§ **Material supplied**:
○ ○ ○ ○ ○ ○ ○

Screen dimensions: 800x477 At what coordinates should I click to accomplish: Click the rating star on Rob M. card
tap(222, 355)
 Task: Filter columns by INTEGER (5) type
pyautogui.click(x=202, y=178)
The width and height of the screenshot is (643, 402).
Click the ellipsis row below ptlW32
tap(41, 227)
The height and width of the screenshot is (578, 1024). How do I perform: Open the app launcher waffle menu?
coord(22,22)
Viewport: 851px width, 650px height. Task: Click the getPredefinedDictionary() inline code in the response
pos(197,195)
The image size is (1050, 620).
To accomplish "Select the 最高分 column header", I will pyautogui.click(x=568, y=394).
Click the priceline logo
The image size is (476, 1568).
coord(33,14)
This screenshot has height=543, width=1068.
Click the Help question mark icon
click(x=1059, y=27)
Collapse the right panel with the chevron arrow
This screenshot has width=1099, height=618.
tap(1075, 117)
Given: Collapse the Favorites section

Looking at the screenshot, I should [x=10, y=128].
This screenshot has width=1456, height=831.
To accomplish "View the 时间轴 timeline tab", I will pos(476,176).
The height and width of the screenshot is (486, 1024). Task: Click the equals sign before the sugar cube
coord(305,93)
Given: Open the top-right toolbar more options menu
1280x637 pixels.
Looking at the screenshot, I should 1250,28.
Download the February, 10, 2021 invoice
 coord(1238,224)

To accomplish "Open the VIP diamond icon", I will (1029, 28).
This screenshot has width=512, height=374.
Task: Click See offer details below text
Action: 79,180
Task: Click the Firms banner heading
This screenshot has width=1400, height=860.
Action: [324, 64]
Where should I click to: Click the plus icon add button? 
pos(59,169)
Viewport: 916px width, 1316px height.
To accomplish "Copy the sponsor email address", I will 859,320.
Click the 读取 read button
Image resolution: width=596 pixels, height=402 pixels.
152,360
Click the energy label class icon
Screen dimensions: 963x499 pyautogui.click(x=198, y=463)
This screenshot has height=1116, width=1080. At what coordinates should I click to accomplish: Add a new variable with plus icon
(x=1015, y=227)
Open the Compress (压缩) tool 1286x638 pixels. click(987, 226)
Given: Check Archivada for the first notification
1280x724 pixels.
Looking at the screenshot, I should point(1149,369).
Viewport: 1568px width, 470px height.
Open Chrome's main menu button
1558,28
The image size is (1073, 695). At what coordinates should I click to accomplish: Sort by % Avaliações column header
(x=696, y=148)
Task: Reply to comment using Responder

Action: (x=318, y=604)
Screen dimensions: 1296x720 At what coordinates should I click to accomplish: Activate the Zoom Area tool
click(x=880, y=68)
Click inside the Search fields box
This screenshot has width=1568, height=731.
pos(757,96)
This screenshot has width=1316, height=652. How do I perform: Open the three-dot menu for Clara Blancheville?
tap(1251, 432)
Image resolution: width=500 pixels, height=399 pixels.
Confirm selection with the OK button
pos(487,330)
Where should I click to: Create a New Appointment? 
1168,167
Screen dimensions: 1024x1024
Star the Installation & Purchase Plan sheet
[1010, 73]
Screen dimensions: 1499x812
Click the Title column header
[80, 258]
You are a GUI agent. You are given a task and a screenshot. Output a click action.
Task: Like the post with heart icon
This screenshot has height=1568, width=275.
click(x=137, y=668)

○ ○ ○ ○ ○ ○ ○

§ **Task goal**: Transcribe the whole listing exactly.

§ **Result for this task**:
Screen dimensions: 800x477 At what coordinates should I click to accomplish: Click the rating star on Rob M. card
tap(222, 355)
 Task: Filter columns by INTEGER (5) type
pyautogui.click(x=202, y=178)
The width and height of the screenshot is (643, 402).
Click the ellipsis row below ptlW32
tap(41, 227)
The height and width of the screenshot is (578, 1024). How do I perform: Open the app launcher waffle menu?
coord(22,22)
Viewport: 851px width, 650px height. Task: Click the getPredefinedDictionary() inline code in the response
pos(197,195)
The image size is (1050, 620).
To accomplish "Select the 最高分 column header", I will pyautogui.click(x=568, y=394).
Click the priceline logo
The image size is (476, 1568).
coord(33,14)
This screenshot has height=543, width=1068.
Click the Help question mark icon
click(x=1059, y=27)
Collapse the right panel with the chevron arrow
This screenshot has width=1099, height=618.
tap(1075, 117)
Given: Collapse the Favorites section

Looking at the screenshot, I should [x=10, y=128].
This screenshot has width=1456, height=831.
To accomplish "View the 时间轴 timeline tab", I will pos(476,176).
The height and width of the screenshot is (486, 1024). Task: Click the equals sign before the sugar cube
coord(305,93)
Given: Open the top-right toolbar more options menu
1280x637 pixels.
Looking at the screenshot, I should 1250,28.
Download the February, 10, 2021 invoice
 coord(1238,224)

To accomplish "Open the VIP diamond icon", I will (1029, 28).
This screenshot has width=512, height=374.
Task: Click See offer details below text
Action: 79,180
Task: Click the Firms banner heading
This screenshot has width=1400, height=860.
Action: [324, 64]
Where should I click to: Click the plus icon add button? 
pos(59,169)
Viewport: 916px width, 1316px height.
To accomplish "Copy the sponsor email address", I will 859,320.
Click the 读取 read button
Image resolution: width=596 pixels, height=402 pixels.
152,360
Click the energy label class icon
Screen dimensions: 963x499 pyautogui.click(x=198, y=463)
This screenshot has height=1116, width=1080. At what coordinates should I click to accomplish: Add a new variable with plus icon
(x=1015, y=227)
Open the Compress (压缩) tool 1286x638 pixels. click(987, 226)
Given: Check Archivada for the first notification
1280x724 pixels.
Looking at the screenshot, I should point(1149,369).
Viewport: 1568px width, 470px height.
Open Chrome's main menu button
1558,28
The image size is (1073, 695). At what coordinates should I click to accomplish: Sort by % Avaliações column header
(x=696, y=148)
Task: Reply to comment using Responder

Action: (x=318, y=604)
Screen dimensions: 1296x720 At what coordinates should I click to accomplish: Activate the Zoom Area tool
click(x=880, y=68)
Click inside the Search fields box
This screenshot has width=1568, height=731.
pos(757,96)
This screenshot has width=1316, height=652. How do I perform: Open the three-dot menu for Clara Blancheville?
tap(1251, 432)
Image resolution: width=500 pixels, height=399 pixels.
Confirm selection with the OK button
pos(487,330)
Where should I click to: Create a New Appointment? 
1168,167
Screen dimensions: 1024x1024
Star the Installation & Purchase Plan sheet
[1010, 73]
Screen dimensions: 1499x812
Click the Title column header
[80, 258]
You are a GUI agent. You are given a task and a screenshot. Output a click action.
Task: Like the post with heart icon
This screenshot has height=1568, width=275.
click(x=137, y=668)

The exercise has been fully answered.